Problem with German umlauts [solved]

Topics: Developer Forum, User Forum
Nov 20, 2009 at 12:52 PM
Edited Nov 23, 2009 at 1:47 PM


I came across a strange problem and I'm not sure if this is a really Bug.

If you put german umlauts into Scintilla these characters seems to be represented through 2 characters.

e.g. my Text in Scintilla is "abö" the the Property scintilla.Caret.Position & the scintilla.CurrentPos return both 4

Is there a way to get the Number of characters that are actualy in the Text, or at least a Method to determine how many characters,

are Characters with more than 1 internal number (e.g. ö => byte[] { 195, 182 } ) ?

Thanks in Advance



After a little bit of testing, I found out, that through changing the code page to ISO 8859-1 ( SetCodePage(28591) ),

I get the umlauts to be 1 byte. The problem I have now, is that Scintilla does not contain the umlauts, instead it contains weird characters.

Nov 23, 2009 at 2:15 PM
Edited Nov 24, 2009 at 8:03 AM

So I just found a solution.

I set the Encoding of Scintilla to windows-1252 (ANSI).

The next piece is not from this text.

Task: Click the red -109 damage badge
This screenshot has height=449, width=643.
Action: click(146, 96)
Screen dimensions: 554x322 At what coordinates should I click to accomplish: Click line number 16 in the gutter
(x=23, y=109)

Now I only don't understand why I get in the scintilla_charadded Event in the EventArgs Property Ch (character) a ö

but when I look at the Text Property of Scintilla there is "ö"


Ok Now I have another problem, is there a way to set encoding of the Autocompletelist?

Nov 24, 2009 at 10:50 PM

ö is a character that can be represented in an ANSI + Codepage as 1 byte but in UTF8 requires 2 bytes since it's > 127 and < 256. To determine how many bytes are required for a given character/string use Encoding.GetByteCount().

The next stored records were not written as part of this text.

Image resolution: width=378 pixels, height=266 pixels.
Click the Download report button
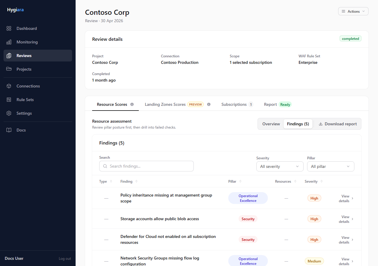pos(338,124)
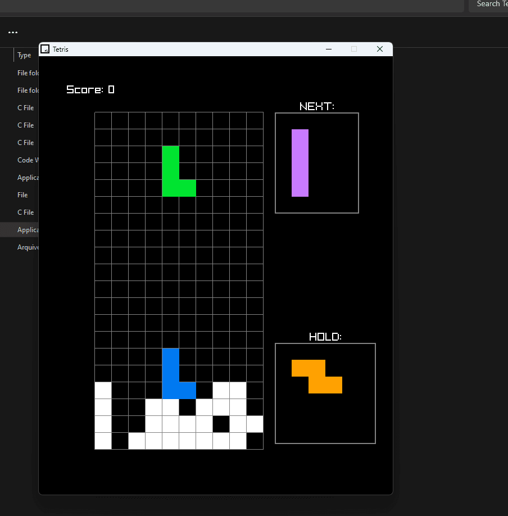Click the disabled maximize button

[x=354, y=49]
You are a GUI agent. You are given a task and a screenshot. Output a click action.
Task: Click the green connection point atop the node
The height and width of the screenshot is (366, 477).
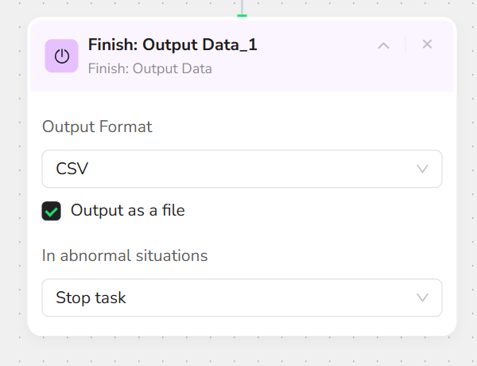242,14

int utf8Bytes = UTF8Encoding.UTF8.GetByteCount("ö"); // yields 2
int ansiBytes = UTF8Encoding.ASCII.GetByteCount("ö"); // yields 1
For autocomeplete the document encoding should be universal, but give me an example of something that doesn't work and I'll take a look.

Nov 26, 2009 at 2:20 PM

Hey Chris,

thank you for this explanation. I solved my problem through the usage of the Method GetWordFromPosition instead of counting back from the current position to the first upcoming whitespace.

Best regards